What this lead to was to 4 months driving suspension (which sucks, because my job requires it), pushing against the demands of my jobs, and relying on folks for rides (which sucks because I don't like asking for help). I found myself unable to get to the gym (HELLO WEIGHT GAIN) and walking to the train station. It also coincided with Daylight Savings Time, which meant shorter days and colder nights (cold by California standards). I found myself bummed out because I felt at the mercy of my neurologist, the DMV, and the Metrolink schedule.
My neurologist basically said she has no idea what triggered the seizure, and I may have another one. At anytime. Just randomly. It's bullshit really, the way my brain decided that right now was the best time to go into energy surge mode. Luckily I haven't had another one since September, but unfortunately I'm looking at the beginning months of another 5 years on medication for something that may or may not happen.
My stint in not being able to drive and having to set boundaries at work lead to some pretty cool revelations.
1) I missed the part of me that would walk everywhere, and journal. I got to get in touch with a part of me I haven't really been able to since I was 18 years old.
2) A quiet early morning Earl Grey by myself is my idea of heaven
3) It's OK to ask for help or a ride. This is really hard for me, but I had some fortunate friends who jumped at the chance to give me a hand. Thank you!
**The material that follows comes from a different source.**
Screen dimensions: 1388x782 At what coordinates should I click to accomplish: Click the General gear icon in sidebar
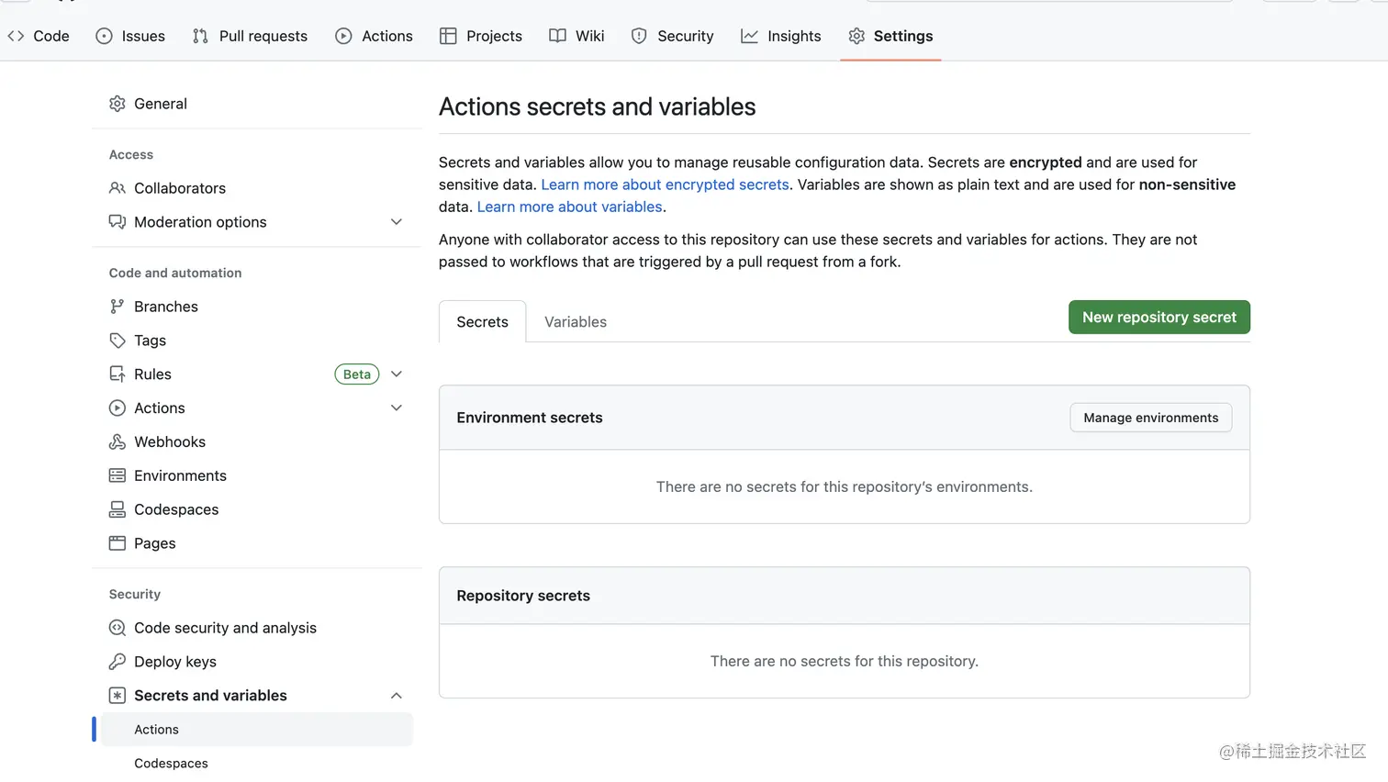117,104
4) My life will now come before my work. Letting my job know that I am prioritizing myself over billable numbers was empowering and necessary.
5) My husband is the shit: He would drive to pick me up on my late nights at work, at the train station, held my hand in the MRI machine. He's a keeper ;)
All in all it put some things in perspective for me that I think I needed, now, lets cross are fingers and hope my brain doesn't opt for another rewiring any time soon.